- Work order
Write the lines out again, from the top of the material to the line containing "You are a GUI", pictures excluded.

- Records for this task
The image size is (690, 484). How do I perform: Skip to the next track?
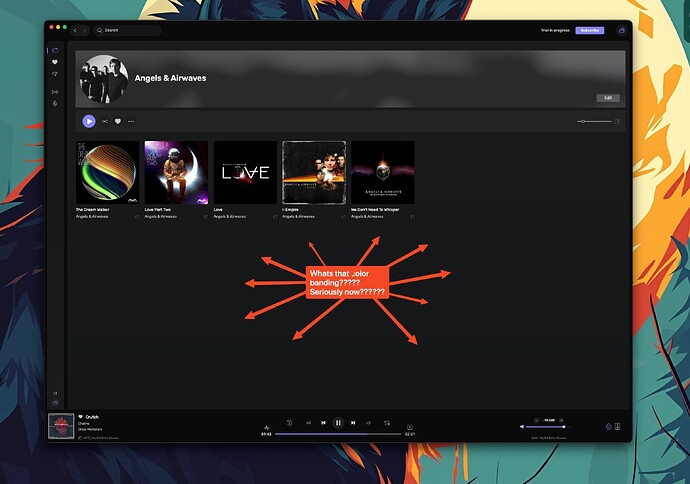(353, 423)
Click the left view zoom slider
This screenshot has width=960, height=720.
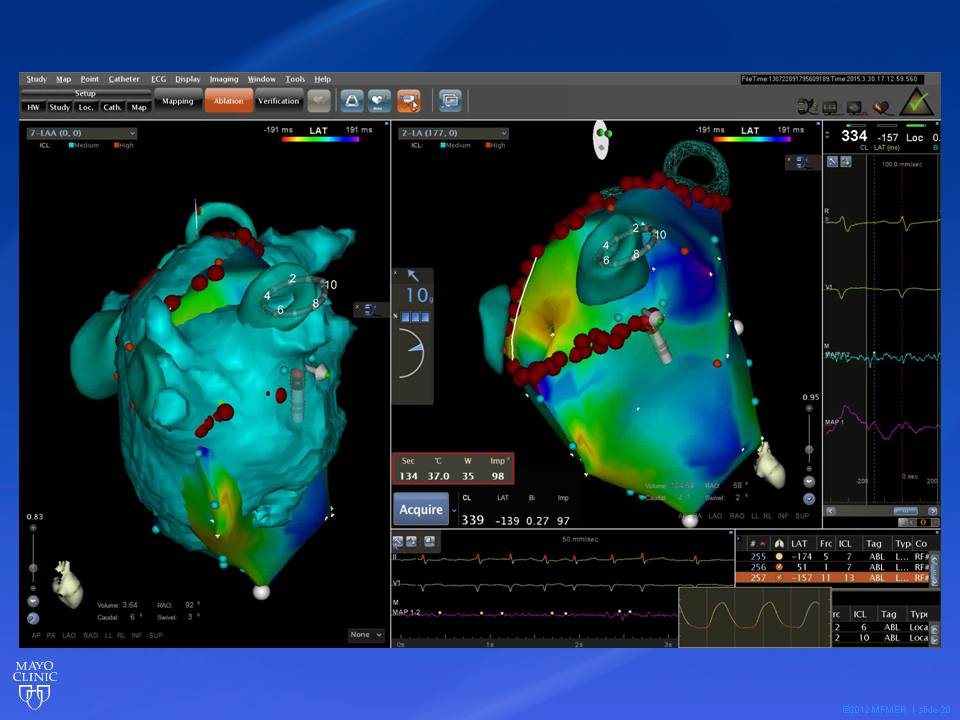pyautogui.click(x=33, y=567)
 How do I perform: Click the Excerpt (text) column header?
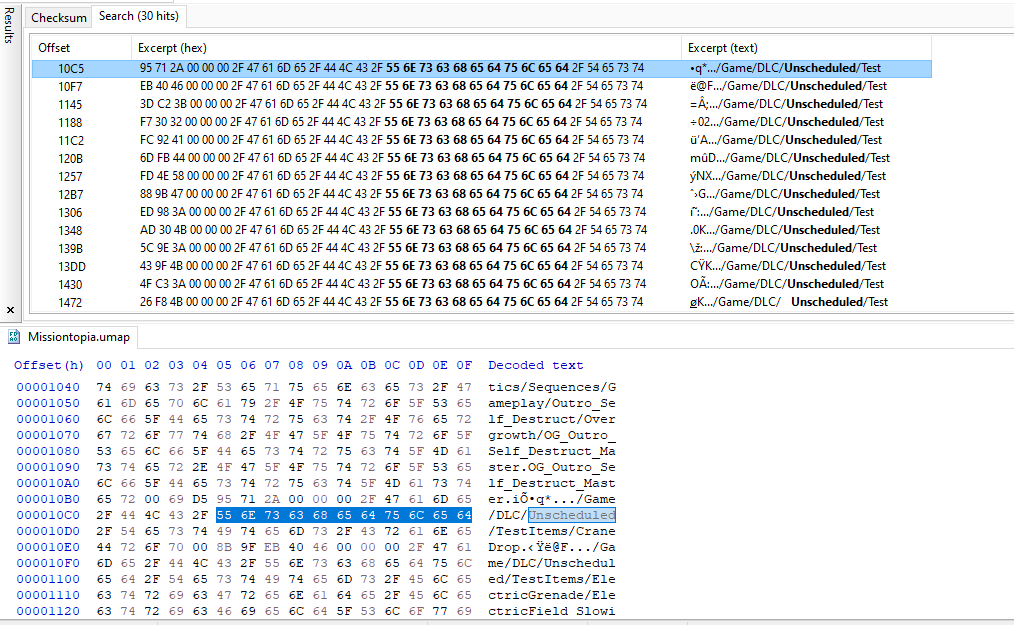(722, 48)
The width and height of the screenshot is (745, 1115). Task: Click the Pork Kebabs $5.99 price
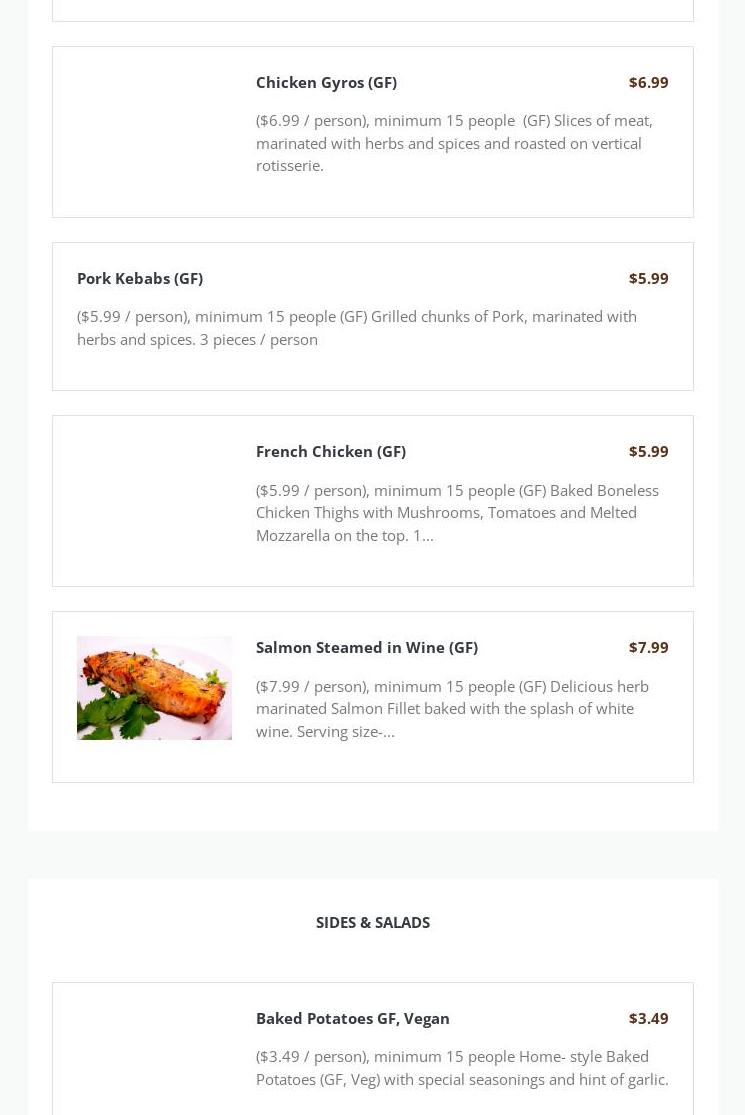(x=648, y=278)
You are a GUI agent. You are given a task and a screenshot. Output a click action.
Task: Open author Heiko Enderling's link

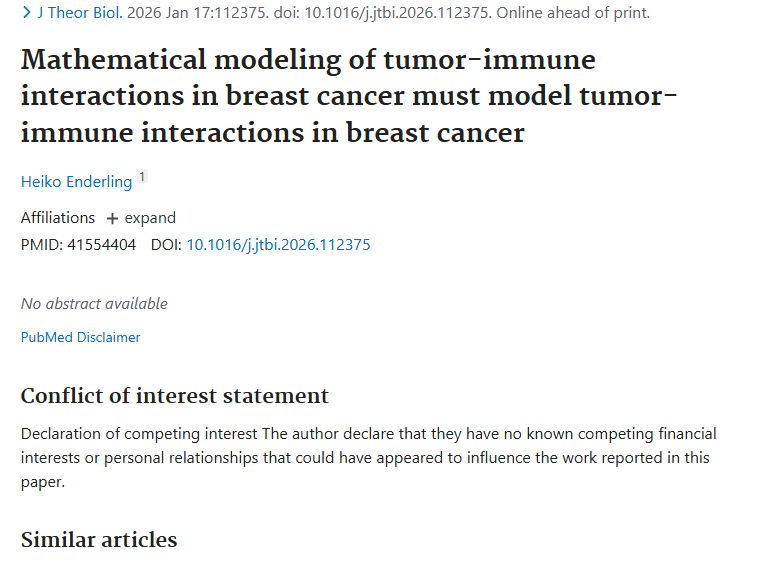click(76, 181)
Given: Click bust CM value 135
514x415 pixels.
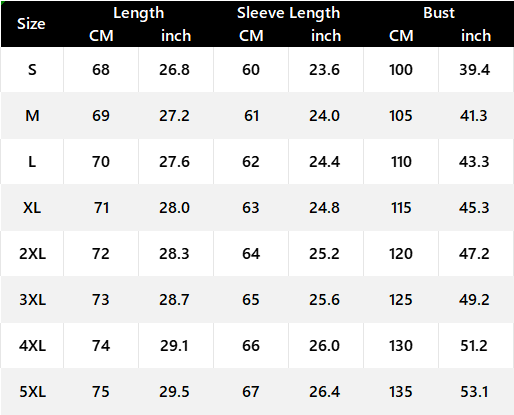Looking at the screenshot, I should [401, 392].
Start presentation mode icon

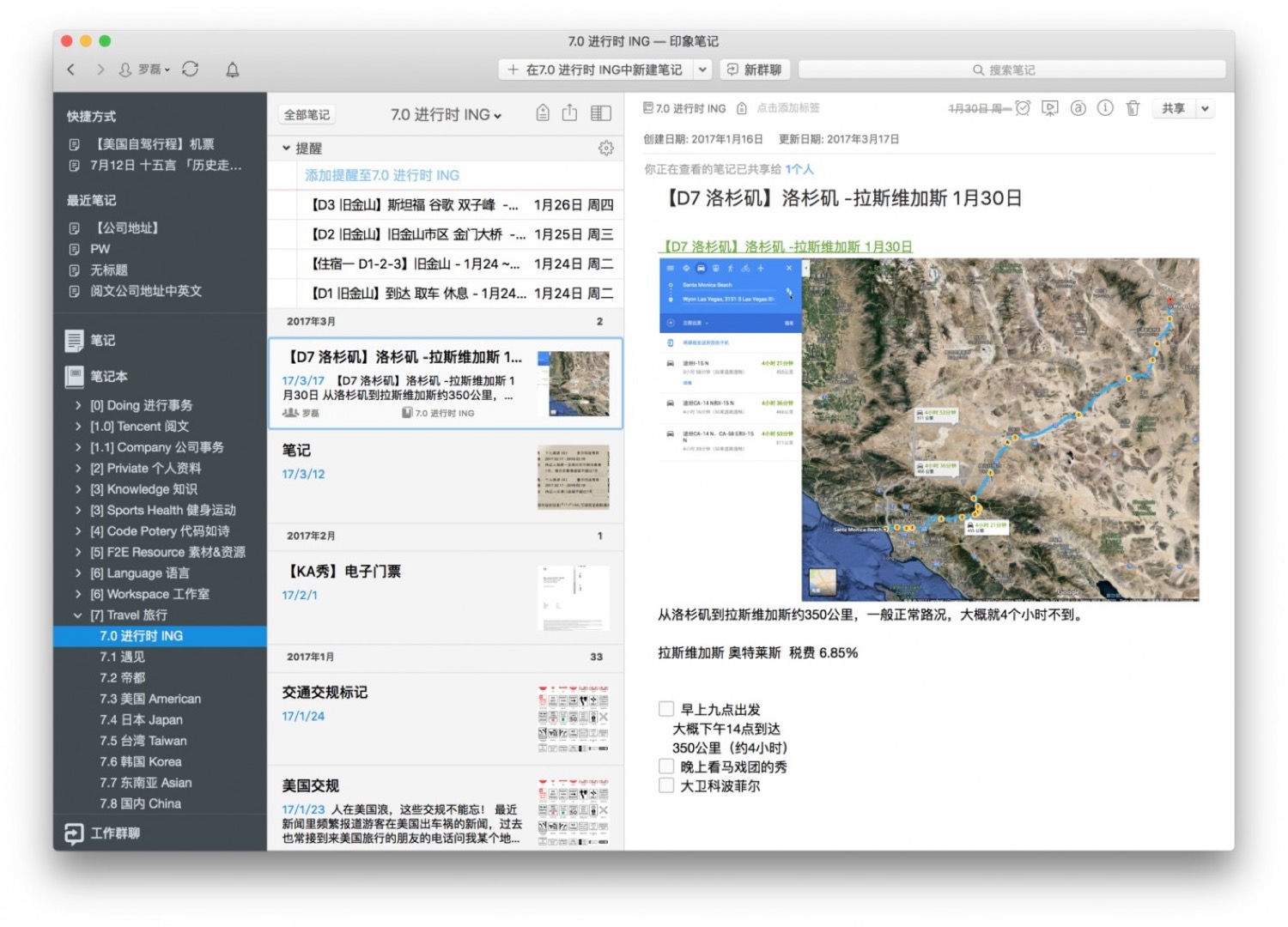tap(1049, 108)
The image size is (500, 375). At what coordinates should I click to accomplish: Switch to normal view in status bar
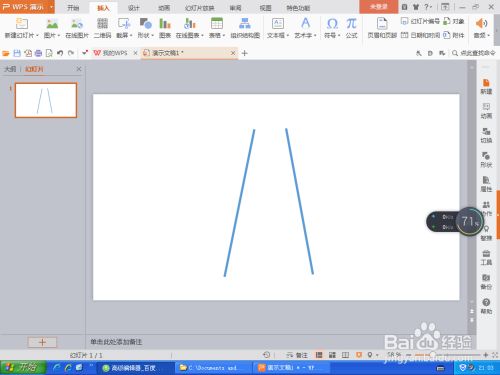click(x=319, y=355)
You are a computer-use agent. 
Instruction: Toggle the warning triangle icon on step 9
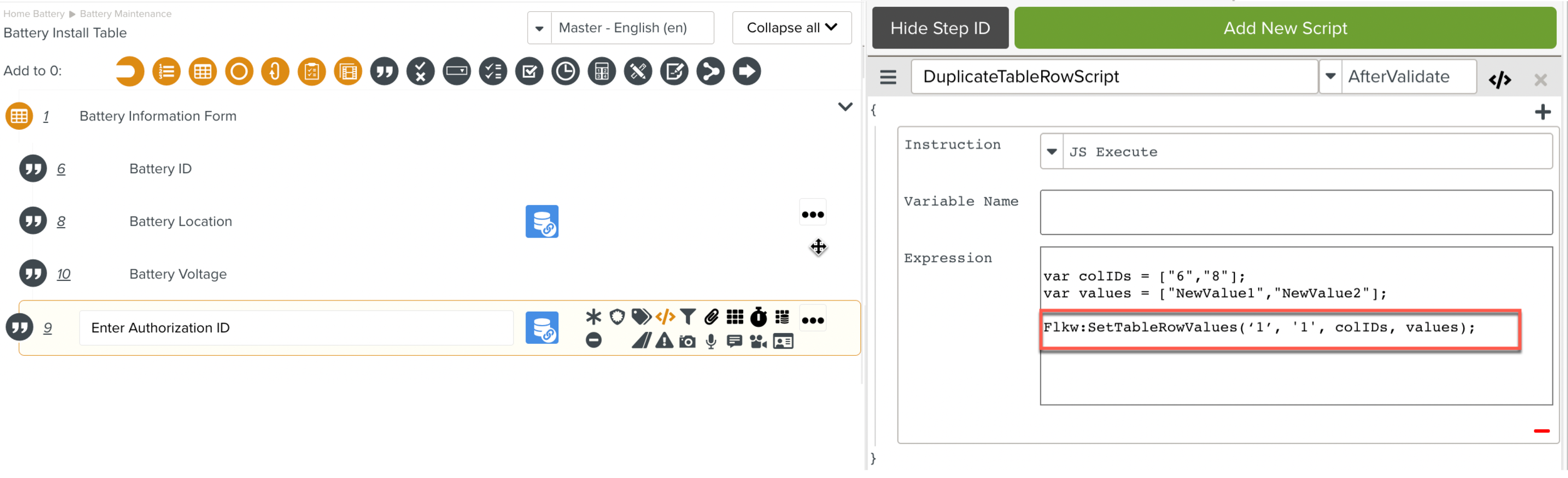coord(664,342)
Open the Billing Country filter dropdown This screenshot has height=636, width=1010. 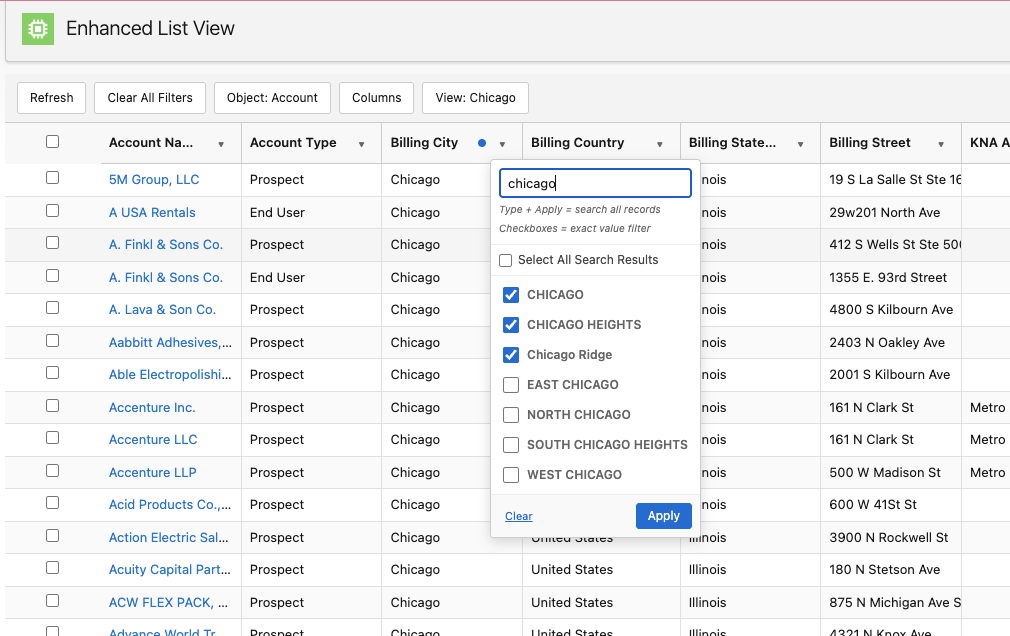pos(661,143)
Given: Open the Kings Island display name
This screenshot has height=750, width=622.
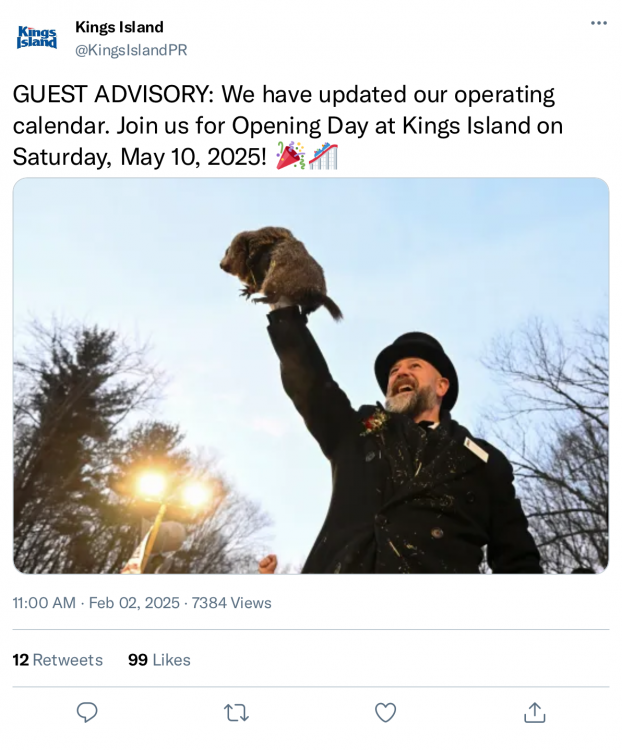Looking at the screenshot, I should [119, 27].
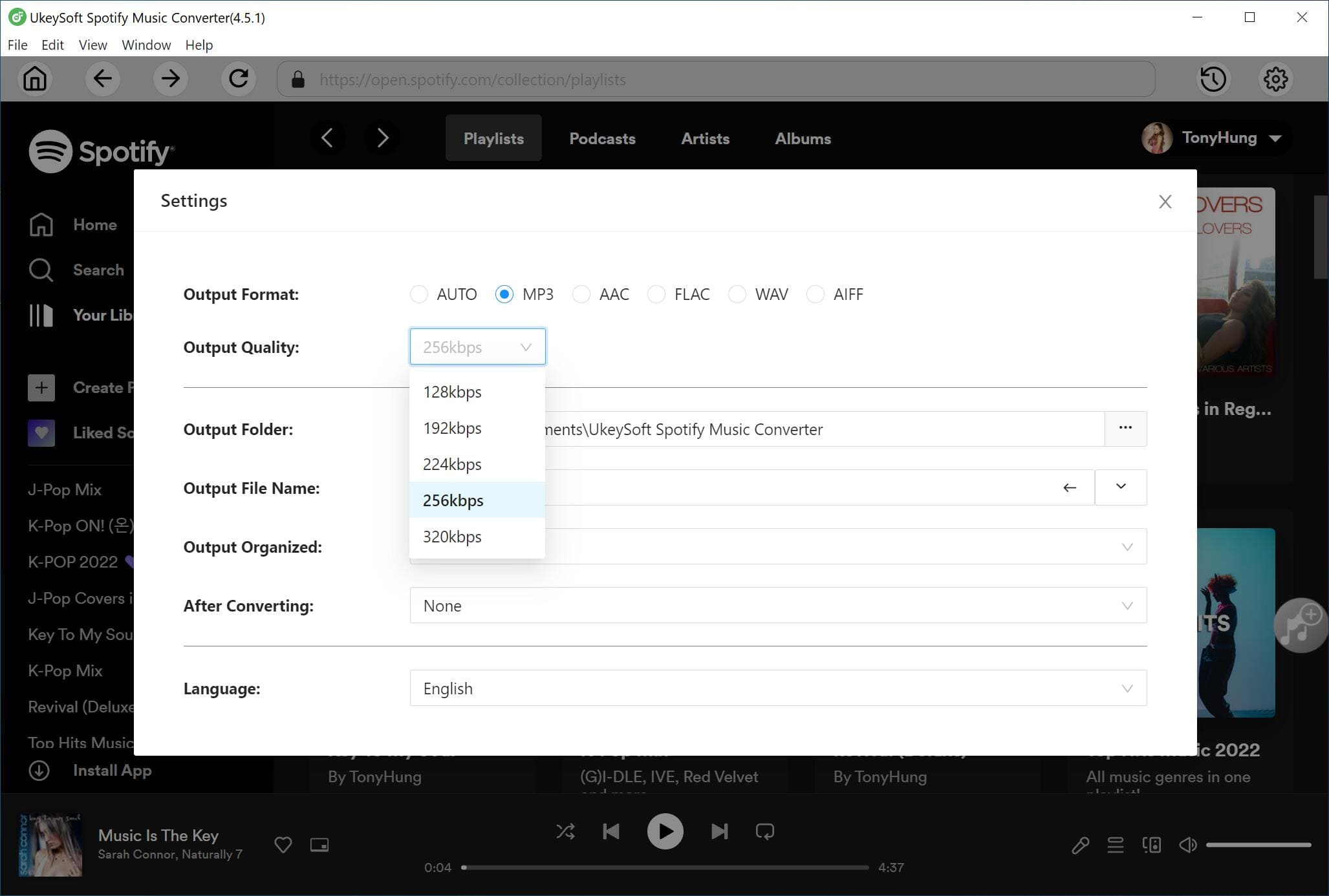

- Solution to the problem
The image size is (690, 484). How do I perform: Skip to the next track?
(353, 423)
Click the left view zoom slider
This screenshot has width=960, height=720.
pyautogui.click(x=33, y=567)
 How do I perform: Click the Excerpt (text) column header?
(722, 48)
The width and height of the screenshot is (745, 1115). Task: Click the Pork Kebabs $5.99 price
(x=648, y=278)
You are a GUI agent. You are given a task and a screenshot. Output a click action.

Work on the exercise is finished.